Israel made a bull-calf at Horeb *

and worshiped a molten image;

And so they exchanged their Glory *

for the image of an ox that feeds on grass.

They forgot God their Savior, *

who had done great things in Egypt,

Wonderful deeds in the land of Ham, *

and fearful things at the Red Sea.

So God would have destroyed them,

had not Moses his chosen stood before God in the breach, *

to turn away God’s wrath from consuming them.

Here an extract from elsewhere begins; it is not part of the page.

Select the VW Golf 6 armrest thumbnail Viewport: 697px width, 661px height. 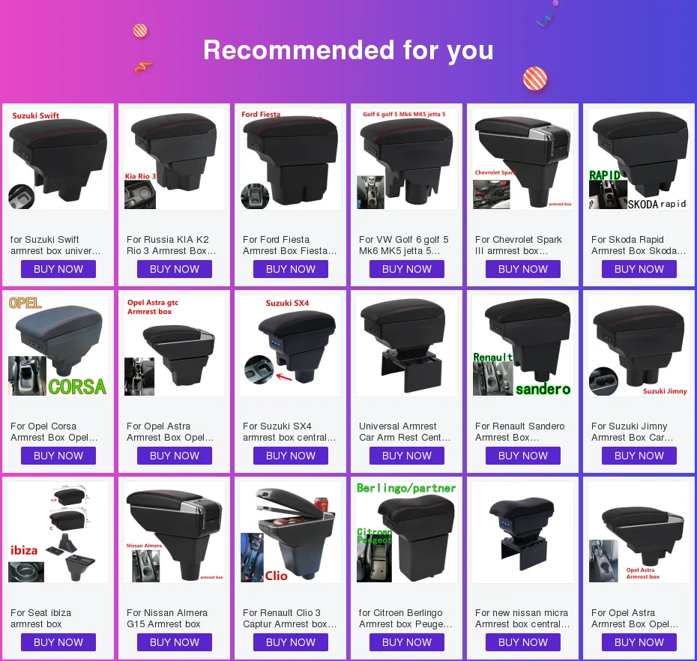(x=407, y=159)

Wow! There was even a time when Moses did what Abraham had done in the old days – argue with God that it was better to be patient with the disobedient than to punish them.



Jack Reiffer

LINKS TO THE APPOINTED READINGS FOR TODAY

Pathways through Lent is a seasonal reflection series from St. John’s, Lafayette Square, distributed each weekday in Lent. To read previous Pathways, visit our website.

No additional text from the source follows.